Response of microbial communities to synthetic winery wastewater in biological sand filters

Abstract

There has been a significant increase in the use of constructed wetlands globally for the bioremediation of wastewater (Welz et al., 2011). In South Africa, the wine industry generates more than one billion litres of wastewater annually and this is disposed of by irrigation (Burton et al., 2007). A more cost effective and simple system need to be employed for the treatment of winery effluent and a possible solution would be the use of biological sand filters (BSFs). The microbial communities present in these BSFs play an important role in the biodegradation of the organic wastewater pollutants.
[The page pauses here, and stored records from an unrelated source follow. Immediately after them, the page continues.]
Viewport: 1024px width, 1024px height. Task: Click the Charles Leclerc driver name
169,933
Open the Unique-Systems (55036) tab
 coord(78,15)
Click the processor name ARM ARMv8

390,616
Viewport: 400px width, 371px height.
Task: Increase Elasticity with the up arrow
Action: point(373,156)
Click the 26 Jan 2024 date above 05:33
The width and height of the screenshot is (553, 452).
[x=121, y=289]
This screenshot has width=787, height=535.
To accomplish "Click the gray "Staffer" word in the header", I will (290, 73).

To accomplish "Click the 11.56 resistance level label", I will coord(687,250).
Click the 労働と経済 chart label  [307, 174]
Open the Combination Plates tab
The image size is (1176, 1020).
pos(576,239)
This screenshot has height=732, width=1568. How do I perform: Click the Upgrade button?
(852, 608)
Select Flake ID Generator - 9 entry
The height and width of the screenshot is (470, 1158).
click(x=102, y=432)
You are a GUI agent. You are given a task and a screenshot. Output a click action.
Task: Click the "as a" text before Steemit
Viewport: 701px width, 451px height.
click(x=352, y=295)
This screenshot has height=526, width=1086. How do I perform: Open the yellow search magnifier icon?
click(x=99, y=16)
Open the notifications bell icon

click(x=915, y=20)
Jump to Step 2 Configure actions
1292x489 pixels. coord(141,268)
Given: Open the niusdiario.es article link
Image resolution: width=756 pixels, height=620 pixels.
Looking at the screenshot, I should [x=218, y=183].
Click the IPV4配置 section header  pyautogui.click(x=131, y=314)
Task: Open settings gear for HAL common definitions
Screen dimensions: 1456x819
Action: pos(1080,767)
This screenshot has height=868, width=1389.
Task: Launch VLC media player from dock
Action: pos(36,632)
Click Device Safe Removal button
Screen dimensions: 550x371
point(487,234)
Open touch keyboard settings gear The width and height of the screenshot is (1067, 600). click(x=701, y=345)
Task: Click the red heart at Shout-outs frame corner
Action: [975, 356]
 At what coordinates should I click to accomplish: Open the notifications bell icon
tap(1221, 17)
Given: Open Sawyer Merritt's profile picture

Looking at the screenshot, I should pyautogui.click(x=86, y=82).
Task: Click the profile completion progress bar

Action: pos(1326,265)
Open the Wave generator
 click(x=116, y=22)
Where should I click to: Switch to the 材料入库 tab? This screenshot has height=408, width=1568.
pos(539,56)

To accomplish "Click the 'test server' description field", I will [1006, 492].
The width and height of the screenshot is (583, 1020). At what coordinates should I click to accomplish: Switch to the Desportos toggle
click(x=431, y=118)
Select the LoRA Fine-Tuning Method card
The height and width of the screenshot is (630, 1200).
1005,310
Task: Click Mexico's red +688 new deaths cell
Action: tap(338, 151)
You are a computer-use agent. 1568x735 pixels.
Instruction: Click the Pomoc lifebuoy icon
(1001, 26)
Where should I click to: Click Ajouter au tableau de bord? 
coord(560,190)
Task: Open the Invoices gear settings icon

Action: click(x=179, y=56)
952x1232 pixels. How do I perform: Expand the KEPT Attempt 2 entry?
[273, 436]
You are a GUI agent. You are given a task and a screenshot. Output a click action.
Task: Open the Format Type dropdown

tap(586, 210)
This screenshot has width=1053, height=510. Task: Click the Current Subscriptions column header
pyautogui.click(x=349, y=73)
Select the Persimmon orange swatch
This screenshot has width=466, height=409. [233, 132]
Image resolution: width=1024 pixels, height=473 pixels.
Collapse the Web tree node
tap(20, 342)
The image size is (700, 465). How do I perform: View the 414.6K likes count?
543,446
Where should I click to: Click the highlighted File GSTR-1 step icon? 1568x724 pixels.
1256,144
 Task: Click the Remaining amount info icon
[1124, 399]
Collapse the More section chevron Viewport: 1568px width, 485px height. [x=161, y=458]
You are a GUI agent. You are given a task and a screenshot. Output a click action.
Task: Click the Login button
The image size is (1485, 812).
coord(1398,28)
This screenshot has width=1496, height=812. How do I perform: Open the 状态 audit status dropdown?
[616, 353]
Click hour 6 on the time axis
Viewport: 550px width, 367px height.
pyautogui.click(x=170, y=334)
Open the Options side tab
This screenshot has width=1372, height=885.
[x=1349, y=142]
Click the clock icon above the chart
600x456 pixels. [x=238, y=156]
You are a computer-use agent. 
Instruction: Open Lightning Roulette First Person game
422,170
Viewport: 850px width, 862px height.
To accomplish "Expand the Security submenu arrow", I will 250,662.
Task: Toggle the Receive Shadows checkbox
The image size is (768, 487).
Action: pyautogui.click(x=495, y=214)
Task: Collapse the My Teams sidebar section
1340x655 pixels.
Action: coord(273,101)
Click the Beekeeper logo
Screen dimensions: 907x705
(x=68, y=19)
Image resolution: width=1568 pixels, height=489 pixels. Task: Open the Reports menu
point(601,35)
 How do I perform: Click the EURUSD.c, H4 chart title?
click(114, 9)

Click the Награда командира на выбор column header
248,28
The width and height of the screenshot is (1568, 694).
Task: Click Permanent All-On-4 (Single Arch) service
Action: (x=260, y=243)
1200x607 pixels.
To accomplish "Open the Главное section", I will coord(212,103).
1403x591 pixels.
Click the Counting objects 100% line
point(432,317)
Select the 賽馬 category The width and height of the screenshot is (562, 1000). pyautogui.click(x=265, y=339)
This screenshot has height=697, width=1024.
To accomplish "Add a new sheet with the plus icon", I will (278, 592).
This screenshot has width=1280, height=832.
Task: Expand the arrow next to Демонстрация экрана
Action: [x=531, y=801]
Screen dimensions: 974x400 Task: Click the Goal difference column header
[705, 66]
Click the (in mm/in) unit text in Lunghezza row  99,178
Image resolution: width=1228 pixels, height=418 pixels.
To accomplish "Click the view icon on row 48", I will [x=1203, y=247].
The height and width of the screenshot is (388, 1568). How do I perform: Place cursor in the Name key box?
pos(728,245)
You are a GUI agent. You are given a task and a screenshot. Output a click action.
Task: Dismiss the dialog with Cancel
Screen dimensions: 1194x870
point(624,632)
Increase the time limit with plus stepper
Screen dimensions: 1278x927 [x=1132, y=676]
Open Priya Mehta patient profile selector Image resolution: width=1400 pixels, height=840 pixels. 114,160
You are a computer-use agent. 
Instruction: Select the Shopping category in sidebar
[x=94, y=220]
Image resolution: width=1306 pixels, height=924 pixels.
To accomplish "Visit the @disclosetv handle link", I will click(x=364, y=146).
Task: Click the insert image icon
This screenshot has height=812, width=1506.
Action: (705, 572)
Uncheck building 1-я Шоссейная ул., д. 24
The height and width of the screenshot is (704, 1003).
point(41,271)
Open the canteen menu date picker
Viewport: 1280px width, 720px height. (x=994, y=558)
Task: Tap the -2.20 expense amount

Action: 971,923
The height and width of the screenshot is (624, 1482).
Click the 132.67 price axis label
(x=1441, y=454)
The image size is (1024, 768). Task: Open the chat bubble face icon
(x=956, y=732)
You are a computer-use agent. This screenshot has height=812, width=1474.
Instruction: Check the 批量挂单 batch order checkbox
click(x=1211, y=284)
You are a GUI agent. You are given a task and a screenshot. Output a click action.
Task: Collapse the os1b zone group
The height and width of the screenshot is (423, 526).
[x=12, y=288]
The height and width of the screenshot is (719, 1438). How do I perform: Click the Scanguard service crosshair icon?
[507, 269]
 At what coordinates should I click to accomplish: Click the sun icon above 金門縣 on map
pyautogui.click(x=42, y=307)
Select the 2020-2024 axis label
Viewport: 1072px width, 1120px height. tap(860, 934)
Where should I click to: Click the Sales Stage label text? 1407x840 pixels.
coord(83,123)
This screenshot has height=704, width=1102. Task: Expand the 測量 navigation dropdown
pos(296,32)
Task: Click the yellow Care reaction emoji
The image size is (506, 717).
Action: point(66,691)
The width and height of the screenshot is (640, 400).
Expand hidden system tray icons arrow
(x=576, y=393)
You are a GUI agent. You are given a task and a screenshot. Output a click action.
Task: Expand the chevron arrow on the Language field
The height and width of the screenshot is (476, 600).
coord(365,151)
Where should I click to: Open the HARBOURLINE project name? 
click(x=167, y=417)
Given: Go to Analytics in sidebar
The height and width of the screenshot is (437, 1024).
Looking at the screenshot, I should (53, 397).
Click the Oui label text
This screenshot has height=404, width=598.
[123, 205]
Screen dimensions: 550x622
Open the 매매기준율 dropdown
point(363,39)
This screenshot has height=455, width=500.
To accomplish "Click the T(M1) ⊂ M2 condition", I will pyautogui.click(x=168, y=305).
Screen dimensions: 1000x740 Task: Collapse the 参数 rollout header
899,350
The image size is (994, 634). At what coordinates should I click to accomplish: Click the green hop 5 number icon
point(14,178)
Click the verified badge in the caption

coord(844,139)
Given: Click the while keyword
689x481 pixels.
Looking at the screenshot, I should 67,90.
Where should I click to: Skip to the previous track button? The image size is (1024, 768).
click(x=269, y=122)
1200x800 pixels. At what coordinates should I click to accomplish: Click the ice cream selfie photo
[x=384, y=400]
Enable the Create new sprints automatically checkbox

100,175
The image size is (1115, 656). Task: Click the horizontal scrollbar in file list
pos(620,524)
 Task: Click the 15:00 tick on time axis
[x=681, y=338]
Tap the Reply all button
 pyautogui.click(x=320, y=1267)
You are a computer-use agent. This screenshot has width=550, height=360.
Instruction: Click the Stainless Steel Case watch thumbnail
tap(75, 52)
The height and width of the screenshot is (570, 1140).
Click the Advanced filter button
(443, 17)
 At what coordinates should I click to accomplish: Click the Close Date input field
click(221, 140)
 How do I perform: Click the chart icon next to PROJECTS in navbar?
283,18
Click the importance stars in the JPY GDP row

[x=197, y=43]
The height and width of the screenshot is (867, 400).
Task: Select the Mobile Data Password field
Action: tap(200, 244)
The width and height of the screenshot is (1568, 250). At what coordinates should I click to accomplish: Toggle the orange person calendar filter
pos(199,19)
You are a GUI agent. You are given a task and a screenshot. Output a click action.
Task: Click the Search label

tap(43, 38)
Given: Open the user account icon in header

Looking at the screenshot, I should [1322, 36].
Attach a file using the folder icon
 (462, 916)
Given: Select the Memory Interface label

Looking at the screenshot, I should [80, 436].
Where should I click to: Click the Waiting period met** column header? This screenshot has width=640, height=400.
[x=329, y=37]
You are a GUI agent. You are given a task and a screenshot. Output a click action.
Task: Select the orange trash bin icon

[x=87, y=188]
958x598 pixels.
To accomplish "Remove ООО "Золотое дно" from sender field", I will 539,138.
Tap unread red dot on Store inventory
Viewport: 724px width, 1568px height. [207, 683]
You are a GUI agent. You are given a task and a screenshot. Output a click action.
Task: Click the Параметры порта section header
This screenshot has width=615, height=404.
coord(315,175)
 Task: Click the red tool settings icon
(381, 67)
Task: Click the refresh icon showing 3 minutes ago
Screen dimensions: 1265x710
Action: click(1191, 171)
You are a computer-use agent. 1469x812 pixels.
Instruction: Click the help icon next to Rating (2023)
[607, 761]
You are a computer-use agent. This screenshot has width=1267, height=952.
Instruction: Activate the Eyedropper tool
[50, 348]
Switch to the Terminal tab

Physicochemical and microbiological studies have been used to determine the performance of BSFs for the remediation of winery effluent since 2009. In this study, changes in the bacterial and fungal communities in different spatial niches was analysed through the use of molecular fingerprinting techniques [terminal restriction fragment length polymorphism (T-RFLP)] of the 16S rRNA gene and fungal ITS gene as a response to the exposure to synthetic winery wastewater and to perform functional studies using q-PCR on selected genes. Changes in the bacterial and fungal community profiles were observed at the different niches after amendment with synthetic winery wastewater. This result was confirmed by performing the phylogenetic analysis on the bacterial population present within the BSF systems. Sand organisms including Clostridium, Sarcina, Streptomyces, Actinobacteria were among the expected species present in the sand samples at the deep inlet of the BSFs. Through the study by Burton et al, (2007), one could hypothesise which organisms mentioned above were able to metabolise the components of the synthetic winery wastewater to secondary metabolites. Amplification of the functional gene through the use of qPCR of catechol 2,3-dioxygenase was successful. Increase in the amount of copy numbers between the samples showed that the increase in expression of the catechol 2,3-dioxygenase meant that there was an increase in the amount of organisms degrading the catehol build-up in the BSF systems.